Please repeat the items from the line containing "Open the PLC资源" down to the line containing "point(526,367)", switching "HDD" to "SSD" and leaving everything else unchanged.

## Data rows:
☆ ☆ ☆
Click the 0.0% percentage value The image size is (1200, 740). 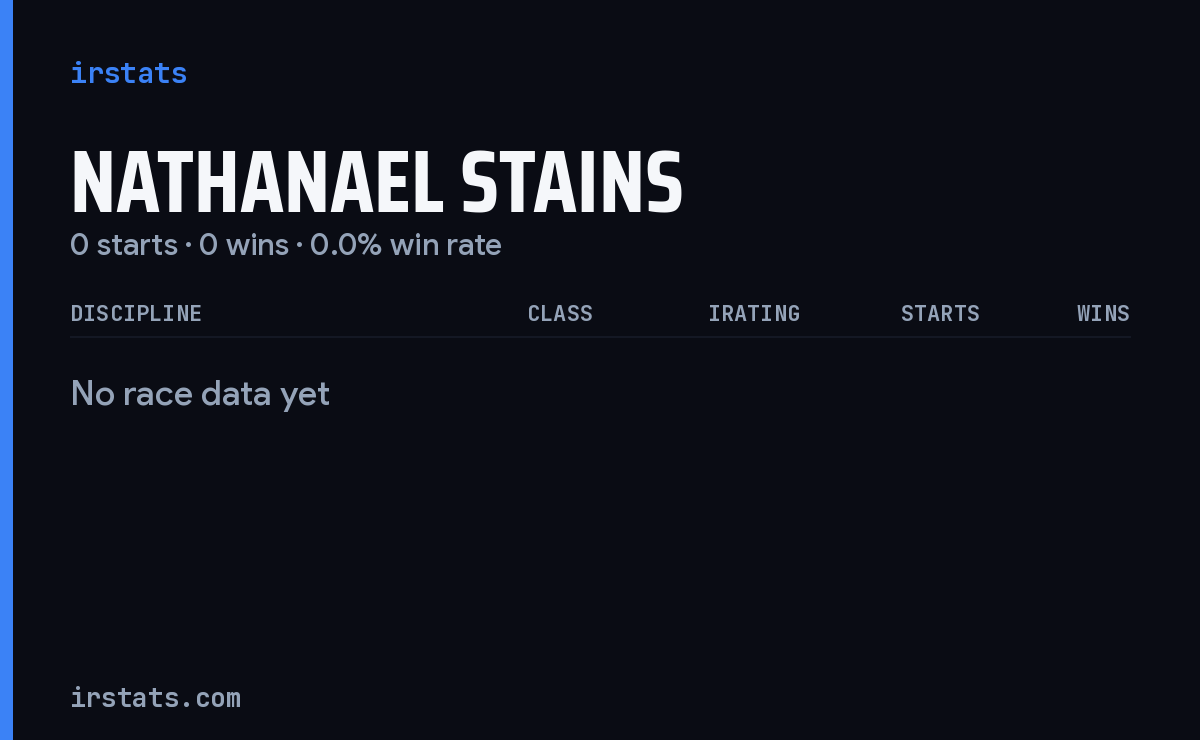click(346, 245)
☆ ☆ ☆
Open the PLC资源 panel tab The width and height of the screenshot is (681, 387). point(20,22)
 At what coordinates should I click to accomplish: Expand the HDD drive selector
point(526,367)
☆ ☆ ☆
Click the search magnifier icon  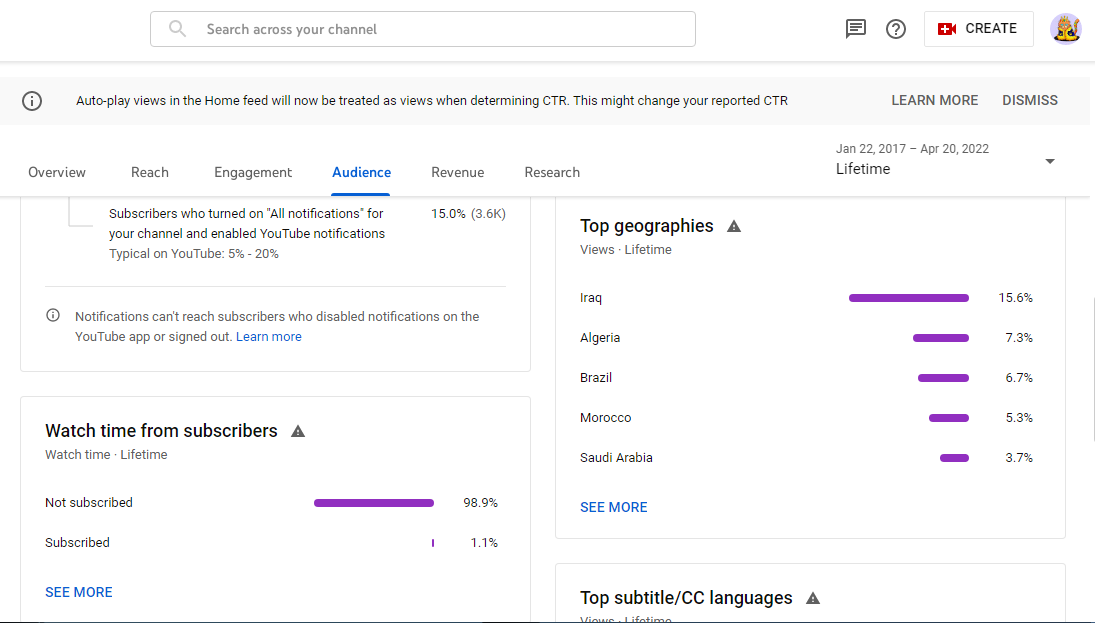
☆ ☆ ☆
## Result of this task:
Open the PLC资源 panel tab The width and height of the screenshot is (681, 387). point(20,22)
 At what coordinates should I click to accomplish: Expand the SSD drive selector
point(526,367)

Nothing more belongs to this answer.